Photo c/o barfblog.foodsafety.ksu.edu

What you don’t know about expiration dates may cost you a bundle. Even more importantly, it may cost you your survival. Millions of pounds of food are thrown away all throughout America every year simply because the expiration date says that the food has gone bad. Well, you need to know about the truth on expiration dates, because the prevalent thought is costing you lots of money. Expiration dates exist for one reason, and one reason only, and that’s to protect the legal backsides of the manufacturers. They rarely have anything to do with the quality or taste of the food. Just because an expiration date has come and gone does NOT mean that your food has suddenly turned poisonous, ineffective, rancid, tasteless, or lacking in nutrition. It only means that their insurance or legal liability extends to the date printed on the package.

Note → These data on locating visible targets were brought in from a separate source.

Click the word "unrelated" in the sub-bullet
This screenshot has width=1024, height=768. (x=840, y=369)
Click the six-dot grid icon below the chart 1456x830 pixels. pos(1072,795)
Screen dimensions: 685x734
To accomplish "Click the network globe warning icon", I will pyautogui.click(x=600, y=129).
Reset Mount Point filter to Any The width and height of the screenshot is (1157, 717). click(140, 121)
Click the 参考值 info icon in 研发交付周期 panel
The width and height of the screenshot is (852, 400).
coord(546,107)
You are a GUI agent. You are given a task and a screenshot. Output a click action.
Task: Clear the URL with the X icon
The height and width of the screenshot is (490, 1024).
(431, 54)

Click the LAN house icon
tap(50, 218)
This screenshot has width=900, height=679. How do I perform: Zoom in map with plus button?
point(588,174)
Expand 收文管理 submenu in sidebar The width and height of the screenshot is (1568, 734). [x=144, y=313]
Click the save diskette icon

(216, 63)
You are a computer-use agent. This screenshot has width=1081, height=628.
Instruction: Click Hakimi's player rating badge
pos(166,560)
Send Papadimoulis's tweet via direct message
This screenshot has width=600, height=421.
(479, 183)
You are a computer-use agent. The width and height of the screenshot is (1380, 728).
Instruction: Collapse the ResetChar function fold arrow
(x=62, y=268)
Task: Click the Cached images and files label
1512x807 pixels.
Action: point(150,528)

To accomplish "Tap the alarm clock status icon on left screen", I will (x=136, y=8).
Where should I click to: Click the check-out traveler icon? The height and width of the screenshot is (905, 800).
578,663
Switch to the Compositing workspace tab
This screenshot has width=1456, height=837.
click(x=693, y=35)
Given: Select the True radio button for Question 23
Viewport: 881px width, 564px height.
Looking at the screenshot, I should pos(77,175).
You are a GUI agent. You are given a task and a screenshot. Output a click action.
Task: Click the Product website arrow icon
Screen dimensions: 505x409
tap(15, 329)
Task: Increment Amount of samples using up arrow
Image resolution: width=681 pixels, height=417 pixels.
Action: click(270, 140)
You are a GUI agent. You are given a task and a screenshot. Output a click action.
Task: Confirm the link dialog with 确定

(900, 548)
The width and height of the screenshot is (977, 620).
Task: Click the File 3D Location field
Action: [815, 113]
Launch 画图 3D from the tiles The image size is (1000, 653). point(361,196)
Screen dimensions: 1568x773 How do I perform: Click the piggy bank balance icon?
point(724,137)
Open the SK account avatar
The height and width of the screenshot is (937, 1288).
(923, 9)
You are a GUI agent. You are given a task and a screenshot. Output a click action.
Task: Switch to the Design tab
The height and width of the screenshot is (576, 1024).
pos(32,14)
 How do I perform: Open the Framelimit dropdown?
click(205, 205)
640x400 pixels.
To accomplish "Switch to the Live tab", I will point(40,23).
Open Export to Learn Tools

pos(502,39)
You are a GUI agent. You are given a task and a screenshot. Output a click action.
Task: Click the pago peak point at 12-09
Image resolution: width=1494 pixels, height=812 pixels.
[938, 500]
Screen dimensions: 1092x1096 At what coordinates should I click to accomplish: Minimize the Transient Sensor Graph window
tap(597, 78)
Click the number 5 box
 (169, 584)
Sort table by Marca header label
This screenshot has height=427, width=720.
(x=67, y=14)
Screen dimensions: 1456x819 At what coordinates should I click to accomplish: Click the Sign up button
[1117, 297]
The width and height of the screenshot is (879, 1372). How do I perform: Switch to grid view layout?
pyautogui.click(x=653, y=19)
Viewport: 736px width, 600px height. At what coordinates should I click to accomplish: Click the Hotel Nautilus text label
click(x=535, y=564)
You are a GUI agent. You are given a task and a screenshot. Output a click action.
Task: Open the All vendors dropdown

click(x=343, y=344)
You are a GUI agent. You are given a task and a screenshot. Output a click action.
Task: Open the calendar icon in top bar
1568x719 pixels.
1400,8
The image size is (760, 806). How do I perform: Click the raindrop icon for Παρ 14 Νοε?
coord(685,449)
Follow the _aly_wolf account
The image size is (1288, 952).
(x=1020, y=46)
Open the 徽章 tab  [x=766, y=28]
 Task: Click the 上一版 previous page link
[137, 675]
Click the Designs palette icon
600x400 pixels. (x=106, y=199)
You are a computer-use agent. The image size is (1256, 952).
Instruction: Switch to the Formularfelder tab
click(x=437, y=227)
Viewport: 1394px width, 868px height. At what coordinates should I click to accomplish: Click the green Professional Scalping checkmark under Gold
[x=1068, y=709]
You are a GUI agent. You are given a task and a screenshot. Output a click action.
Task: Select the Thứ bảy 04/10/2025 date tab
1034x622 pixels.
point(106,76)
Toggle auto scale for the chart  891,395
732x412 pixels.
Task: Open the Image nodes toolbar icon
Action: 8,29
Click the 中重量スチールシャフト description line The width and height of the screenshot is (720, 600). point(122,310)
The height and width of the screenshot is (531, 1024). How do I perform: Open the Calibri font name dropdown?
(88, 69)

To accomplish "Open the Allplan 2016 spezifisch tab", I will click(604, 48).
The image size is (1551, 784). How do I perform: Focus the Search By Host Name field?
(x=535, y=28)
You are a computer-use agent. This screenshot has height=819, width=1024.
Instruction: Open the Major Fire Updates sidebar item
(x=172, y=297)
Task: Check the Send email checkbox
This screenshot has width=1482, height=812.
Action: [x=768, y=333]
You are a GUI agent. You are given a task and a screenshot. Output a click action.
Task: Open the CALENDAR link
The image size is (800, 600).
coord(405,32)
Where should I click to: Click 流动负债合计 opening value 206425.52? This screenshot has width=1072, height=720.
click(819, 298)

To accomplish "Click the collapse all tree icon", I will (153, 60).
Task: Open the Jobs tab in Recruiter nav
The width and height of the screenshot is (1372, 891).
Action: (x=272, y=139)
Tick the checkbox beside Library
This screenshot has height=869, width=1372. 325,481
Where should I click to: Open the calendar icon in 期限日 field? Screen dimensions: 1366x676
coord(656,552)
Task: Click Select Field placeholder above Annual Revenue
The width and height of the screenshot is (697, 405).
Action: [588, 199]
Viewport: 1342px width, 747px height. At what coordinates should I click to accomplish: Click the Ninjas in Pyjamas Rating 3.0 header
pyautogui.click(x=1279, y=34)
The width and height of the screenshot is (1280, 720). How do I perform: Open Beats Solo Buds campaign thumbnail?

Examples: I’ve had spices in my cabinet for 5 years and they STILL season my food sufficiently. I’ve used cake mixes over a year past their expiration date and so long as I’m using fresh eggs, oil, etc., the mixes have never let me down.

Taking a few step simple steps towards extending the life of your food storage will help you significantly.

Keep in mind that in ALL instances, storing your food items in a cool, dry place is the optimal condition.

Photo c/o indiamart.com

Photo c/o indiamart.com

Did you know that sugar is a preservative? Think about it. How many fruits do you buy that come packaged in a syrup? That’s because syrup preserves items. So purchasing fruit in a syrup base will actually ensure that they last longer than a water base. If an item has sugar in it, it’s going to store a heck of a long time longer than its expiration date. Don’t throw it out willy nilly.

Items which contain oil as one of its primary ingredients will go bad shortly after the expiration date. This includes salad dressings, mayonnaise, and meats stored in oil. So pay attention to the ingredients of items which you intend to store long term.

When your stored food requires the addition of other products, such as pancake mix, cake mixes, soup mixes, etc., they will usually taste just fine so long as you add fresh ingredients such as oil, eggs, milk, produce, etc. (I mean really, just how bad can anything taste with fresh grated cheese melted on top? :))

Oats are also very hard to store long term, even under ideal circumstances. I recommend storing groats instead and then use a flaker. Groats will store almost indefinitely in a sealed container in a cool, dry environment.

Canned goods are an ideal way to store items. Number 10 cans are common for just about any food product being stored long-term. Boxed items or items in large paper containers are more challenging to extend. They get wet easily, they are porous, and they are easily infiltrated by “little critters.” While they can go as much as a year longer then their expiration dates, care must be taken to preserve their taste and overall makeup. You can seal boxed items via a Food Saver (sealer) and with an oxy packet and doing so can literally double their shelf-life.

Photo c/o naturalfamilyblog.com

Photo c/o naturalfamilyblog.com

The use of oxy packets in your food storage will also extend their life well past their expiration dates. But when storing food items in a 5 gallon bucket don’t use an oxy packet. Since the plastic is porous it’s essentially useless.

Don’t fall for the myth of “not placing your buckets on concrete.” That’s only applicable if the concrete gets heated. If you’re storing anything on concrete/cement that gets heated, such as with the heat of the sun, then yes, the chemicals from the concrete will leech chemicals from the buckets. However, if it’s in your cool, dry basement, you don’t have to worry about putting the storage containers on the floor.

Ultimately storing foods that you eat and rotating them is the best way to ensure they’re edible and enjoyable. But if you’re storing enough for a year, that’s not always realistic. Appetites, convenience, busy lifestyles, and restaurants come into play. I mean really, I could have a years worth of groceries, but unless the electricity is out and all hell has broken loose, I’m definitely going to make my husband take me out to dinner occasionally.

And that’s the truth about expiration dates.